Game Playing Techniques Like Minimax Procedure
Definition
The minimax procedure is a decision-making algorithm used in adversarial games in which one player tries to maximize the score or utility, while the other tries to minimize it. It works by exploring the game tree, assigning values to terminal positions or estimated values to non-terminal positions, and then propagating those values upward to determine the best move for the current player.
In simple words, minimax assumes that:
- the maximizing player always chooses the move with the highest possible benefit,
- the minimizing player always chooses the move that gives the lowest possible benefit to the maximizing player.

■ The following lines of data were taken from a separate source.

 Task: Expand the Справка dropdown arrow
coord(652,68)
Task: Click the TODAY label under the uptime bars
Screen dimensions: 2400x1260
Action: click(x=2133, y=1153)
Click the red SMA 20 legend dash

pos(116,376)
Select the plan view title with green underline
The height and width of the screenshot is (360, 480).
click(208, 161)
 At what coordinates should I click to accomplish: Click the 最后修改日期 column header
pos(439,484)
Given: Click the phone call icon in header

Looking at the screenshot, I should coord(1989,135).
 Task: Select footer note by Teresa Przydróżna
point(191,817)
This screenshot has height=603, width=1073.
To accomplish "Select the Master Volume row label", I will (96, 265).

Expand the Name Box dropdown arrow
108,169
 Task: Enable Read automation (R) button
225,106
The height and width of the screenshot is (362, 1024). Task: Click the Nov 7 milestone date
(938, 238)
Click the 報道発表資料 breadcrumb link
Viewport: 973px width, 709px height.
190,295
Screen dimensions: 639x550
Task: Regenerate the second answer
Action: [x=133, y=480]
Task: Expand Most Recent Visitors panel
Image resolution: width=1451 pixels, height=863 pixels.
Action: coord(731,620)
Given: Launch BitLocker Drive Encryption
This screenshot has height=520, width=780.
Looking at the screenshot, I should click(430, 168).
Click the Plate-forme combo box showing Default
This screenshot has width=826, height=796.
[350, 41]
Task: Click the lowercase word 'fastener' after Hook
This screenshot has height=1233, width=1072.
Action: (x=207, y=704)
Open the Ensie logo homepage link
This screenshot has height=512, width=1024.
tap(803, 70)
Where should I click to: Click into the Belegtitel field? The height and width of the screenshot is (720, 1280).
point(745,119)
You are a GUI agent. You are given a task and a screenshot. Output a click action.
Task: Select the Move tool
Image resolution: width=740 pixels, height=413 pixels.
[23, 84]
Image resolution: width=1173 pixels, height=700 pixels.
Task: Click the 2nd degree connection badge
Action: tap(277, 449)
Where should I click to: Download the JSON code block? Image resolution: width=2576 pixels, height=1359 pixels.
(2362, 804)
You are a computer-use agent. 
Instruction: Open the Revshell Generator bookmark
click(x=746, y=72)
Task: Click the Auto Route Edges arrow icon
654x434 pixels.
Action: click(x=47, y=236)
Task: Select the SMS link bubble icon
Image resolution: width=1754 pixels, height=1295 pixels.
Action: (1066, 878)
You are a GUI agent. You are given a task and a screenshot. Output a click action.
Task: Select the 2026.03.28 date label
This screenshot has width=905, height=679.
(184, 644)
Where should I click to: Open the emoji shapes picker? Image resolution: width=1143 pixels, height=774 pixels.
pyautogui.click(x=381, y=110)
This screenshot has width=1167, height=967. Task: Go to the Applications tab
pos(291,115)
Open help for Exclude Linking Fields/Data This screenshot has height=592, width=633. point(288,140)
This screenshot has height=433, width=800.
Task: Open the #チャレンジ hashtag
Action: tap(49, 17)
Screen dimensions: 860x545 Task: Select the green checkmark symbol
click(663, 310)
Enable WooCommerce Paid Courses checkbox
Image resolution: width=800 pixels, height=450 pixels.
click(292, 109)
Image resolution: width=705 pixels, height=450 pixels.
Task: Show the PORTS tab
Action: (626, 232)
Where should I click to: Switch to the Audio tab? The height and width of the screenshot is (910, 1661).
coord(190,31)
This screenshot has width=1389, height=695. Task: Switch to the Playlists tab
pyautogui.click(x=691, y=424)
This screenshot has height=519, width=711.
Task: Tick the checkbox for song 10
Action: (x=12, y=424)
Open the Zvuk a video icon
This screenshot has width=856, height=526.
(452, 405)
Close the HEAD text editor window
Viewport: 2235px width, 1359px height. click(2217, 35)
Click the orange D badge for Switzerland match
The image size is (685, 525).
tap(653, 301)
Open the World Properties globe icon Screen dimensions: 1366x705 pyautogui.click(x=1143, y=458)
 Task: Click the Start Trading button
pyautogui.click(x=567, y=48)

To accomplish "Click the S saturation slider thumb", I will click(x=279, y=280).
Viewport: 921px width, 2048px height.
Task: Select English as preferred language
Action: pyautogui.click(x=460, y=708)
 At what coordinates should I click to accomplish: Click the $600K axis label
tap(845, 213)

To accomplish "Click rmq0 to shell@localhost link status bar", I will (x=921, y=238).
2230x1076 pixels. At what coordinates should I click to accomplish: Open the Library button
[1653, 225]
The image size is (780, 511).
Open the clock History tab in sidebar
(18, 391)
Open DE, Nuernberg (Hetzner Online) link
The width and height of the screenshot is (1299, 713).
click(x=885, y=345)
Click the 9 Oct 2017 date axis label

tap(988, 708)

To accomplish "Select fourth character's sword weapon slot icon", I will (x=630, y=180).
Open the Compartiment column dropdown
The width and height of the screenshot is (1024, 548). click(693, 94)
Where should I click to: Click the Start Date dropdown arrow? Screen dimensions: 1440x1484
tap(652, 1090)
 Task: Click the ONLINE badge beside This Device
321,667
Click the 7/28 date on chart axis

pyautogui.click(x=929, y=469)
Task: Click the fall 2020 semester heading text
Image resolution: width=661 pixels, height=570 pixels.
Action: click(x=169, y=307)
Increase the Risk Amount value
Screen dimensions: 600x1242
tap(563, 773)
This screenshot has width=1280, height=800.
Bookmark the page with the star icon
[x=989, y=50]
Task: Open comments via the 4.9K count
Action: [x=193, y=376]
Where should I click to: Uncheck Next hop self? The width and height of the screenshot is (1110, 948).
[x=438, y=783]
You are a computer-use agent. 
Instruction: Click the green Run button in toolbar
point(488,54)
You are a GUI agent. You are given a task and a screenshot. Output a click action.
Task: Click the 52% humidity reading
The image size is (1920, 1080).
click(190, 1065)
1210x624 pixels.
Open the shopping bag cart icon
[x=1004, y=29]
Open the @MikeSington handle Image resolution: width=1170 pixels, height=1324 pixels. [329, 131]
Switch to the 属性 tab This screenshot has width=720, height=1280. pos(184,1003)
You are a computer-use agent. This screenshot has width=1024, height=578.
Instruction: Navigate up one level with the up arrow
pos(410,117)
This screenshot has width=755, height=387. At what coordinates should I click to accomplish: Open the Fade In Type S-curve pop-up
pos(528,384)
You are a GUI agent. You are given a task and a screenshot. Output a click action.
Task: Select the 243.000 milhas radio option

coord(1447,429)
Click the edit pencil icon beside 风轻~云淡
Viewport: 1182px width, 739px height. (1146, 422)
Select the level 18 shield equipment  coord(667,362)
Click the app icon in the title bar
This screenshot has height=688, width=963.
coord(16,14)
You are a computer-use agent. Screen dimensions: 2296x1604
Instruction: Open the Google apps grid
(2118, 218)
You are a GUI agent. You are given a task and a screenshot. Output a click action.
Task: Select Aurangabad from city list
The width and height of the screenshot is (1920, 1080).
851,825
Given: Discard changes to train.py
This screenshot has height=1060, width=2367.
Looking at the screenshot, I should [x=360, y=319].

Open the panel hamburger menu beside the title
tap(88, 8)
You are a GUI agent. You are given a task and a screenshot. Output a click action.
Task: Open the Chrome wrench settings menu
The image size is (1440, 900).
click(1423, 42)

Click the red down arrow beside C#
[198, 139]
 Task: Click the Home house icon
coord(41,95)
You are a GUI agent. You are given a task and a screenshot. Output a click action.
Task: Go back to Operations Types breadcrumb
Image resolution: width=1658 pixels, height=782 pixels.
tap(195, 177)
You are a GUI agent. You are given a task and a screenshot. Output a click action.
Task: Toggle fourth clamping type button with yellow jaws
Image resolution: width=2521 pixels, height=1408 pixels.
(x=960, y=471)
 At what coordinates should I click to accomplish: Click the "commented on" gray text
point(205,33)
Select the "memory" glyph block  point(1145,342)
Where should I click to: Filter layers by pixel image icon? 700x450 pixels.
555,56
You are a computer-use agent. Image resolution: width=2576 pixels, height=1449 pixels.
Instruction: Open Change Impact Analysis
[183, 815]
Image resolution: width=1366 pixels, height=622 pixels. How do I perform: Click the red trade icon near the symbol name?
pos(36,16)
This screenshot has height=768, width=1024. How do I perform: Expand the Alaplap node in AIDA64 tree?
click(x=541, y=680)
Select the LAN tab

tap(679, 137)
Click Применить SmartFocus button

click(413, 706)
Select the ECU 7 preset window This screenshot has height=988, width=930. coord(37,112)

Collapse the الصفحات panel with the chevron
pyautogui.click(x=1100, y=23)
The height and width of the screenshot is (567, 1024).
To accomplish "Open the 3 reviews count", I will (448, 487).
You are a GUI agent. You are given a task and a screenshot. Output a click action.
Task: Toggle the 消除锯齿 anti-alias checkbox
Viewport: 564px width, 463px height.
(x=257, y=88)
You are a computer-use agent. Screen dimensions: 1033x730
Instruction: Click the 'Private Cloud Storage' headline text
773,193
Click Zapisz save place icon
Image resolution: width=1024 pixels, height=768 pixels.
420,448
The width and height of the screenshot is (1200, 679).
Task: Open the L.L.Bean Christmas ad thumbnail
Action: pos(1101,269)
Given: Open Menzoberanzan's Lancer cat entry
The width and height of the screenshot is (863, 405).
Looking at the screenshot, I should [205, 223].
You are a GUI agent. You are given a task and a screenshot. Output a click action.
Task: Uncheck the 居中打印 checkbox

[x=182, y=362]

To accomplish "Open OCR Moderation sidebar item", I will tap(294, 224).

This makes minimax especially suitable for competitive games where both sides are rational and goal-directed.
Main Content
1. Game Trees and State Space Representation
Game tree concept
A game can be represented as a tree where each node corresponds to a possible game state, and each edge corresponds to a legal move. The root node represents the current board or position, and each level alternates between moves by the two players. This structure is called a game tree.
State space and branching
The total set of all possible positions reachable from a given starting state is called the state space. The number of possible moves from a node is called the branching factor. In many games, the branching factor is very large, which makes complete exploration difficult. For example, chess has a huge branching factor, which is why practical AI systems cannot examine every possible continuation to the end of the game.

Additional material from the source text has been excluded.